A “True Hacker” is someone who lives and breaths programming. They eat, sleep, and breath programming. At one point in the book a true hacker is described as someone who can ignore such minor conveniences as sleep. A true hacker is someone who does not have time for anything aside from programming, everything else is a distraction. To me this seems to be an extremely dangerous mindset. The idea that there should be thirty hour days, “days” (in quotations because it is more than an actual day) where a true programmer would code for the entire time and ignore everything else. To not get the proper amount of sleep has been shown to be very unhealthy both for the physical body as well as for a person’s mind. Personally I can not imagine there being anything that I would enjoy doing so much that I would ignore all other facets of my life in order to pursue. I believe in the idea of living a balanced life. This extends beyond just a good work life balance, though that is a part of it. I feel a well balanced life, while different for everyone, would include time spent socializing and time spend relaxing and time spent working. There should also be time to take care of yourself, whether that be eating or washing yourself or sleeping, we are not machines and we require rest. I believe that a person would get worn down extremely quickly if they spent no time taking care of themselves and relaxing. I also feel that to encourage this behavior through peer pressure, by calling everyone who was not a “true hacker” a loser, is also an extremely unhealthy environment.

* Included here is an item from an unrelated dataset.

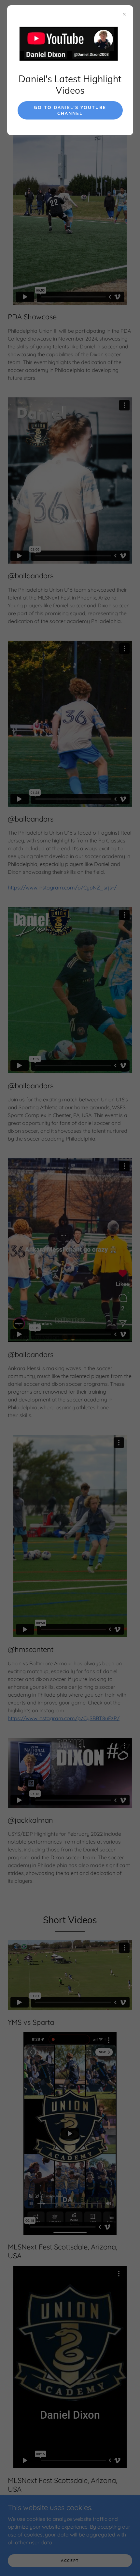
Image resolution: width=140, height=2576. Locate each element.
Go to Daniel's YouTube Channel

As I said earlier I believe everyone’s balance is different. Some people need more time to themselves each day, while others are more social. In a similar way, some people can work for hours and hours while maintaining the same level of productiveness, while others are more like sprinters and have a periods of extreme productiveness with time when they are much less productive worked in. All of this depends on the individual, thus for someone to tell another, “if you aren’t spending all your waking time trying to program or make new things you’re a loser,” is both unfair and unhealthy. Everyone is different. Take Margaret Hamilton for example. She would never have been accepted by the “true hackers” for a number of reasons. She had a family that she cared for, she had a life outside of programming, etc. Yet her schedule and practice worked for her and she became the lead of the team that wrote the computer programs that put humans on the moon. No one could ever say that Margaret Hamilton was unsuccessful in her life, however, because she was not a “true hacker” the group at MIT would have looked down on her.

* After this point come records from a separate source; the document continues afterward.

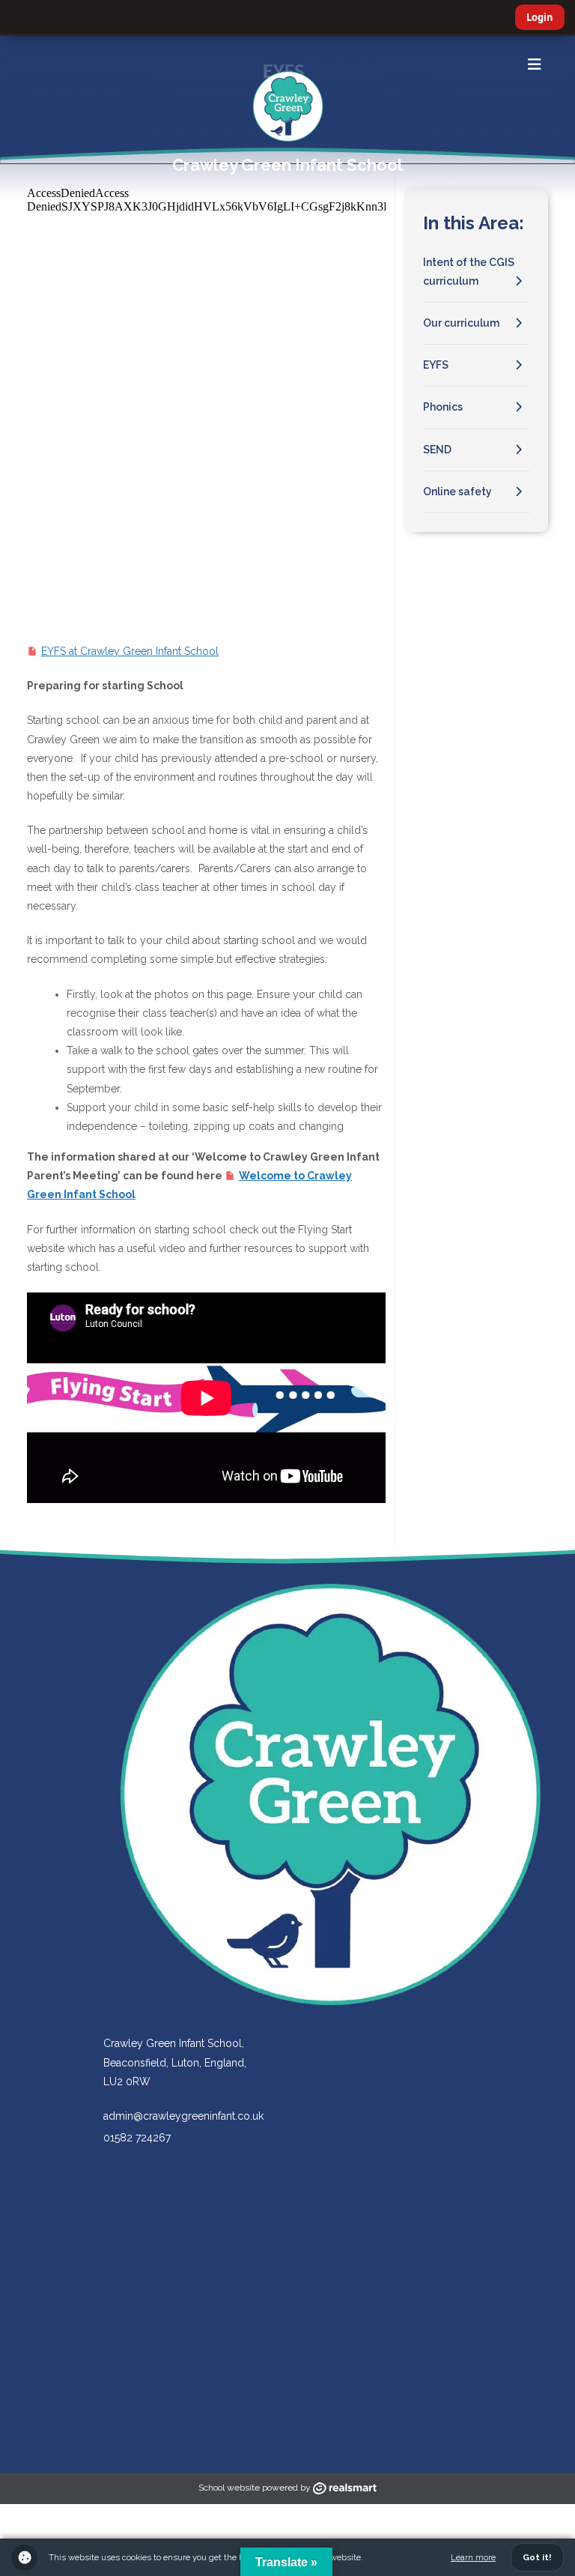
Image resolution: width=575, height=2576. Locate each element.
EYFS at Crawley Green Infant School (130, 651)
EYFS (435, 365)
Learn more (473, 2557)
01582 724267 (137, 2138)
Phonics (443, 407)
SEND (437, 450)
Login (539, 17)
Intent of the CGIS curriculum (468, 271)
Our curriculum (461, 323)
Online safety (457, 492)
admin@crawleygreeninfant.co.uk (183, 2116)
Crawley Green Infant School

I realize how hypocritical it may sound that I begin this post by saying that I think the lifestyle of a “true hacker” is extremely unhealthy, then proceed to say that everyone should find their own limits and not try to tell others theirs. My point is that I believe for me and for most people the life of a “true hacker” is not only a poor goal, it is also an unhealthy lifestyle choice. The lifestyle may work for some but even then, I feel that these people may be missing important parts of life by trying to achieve some unreachable and really unnecessary pedestal of the “true hacker.”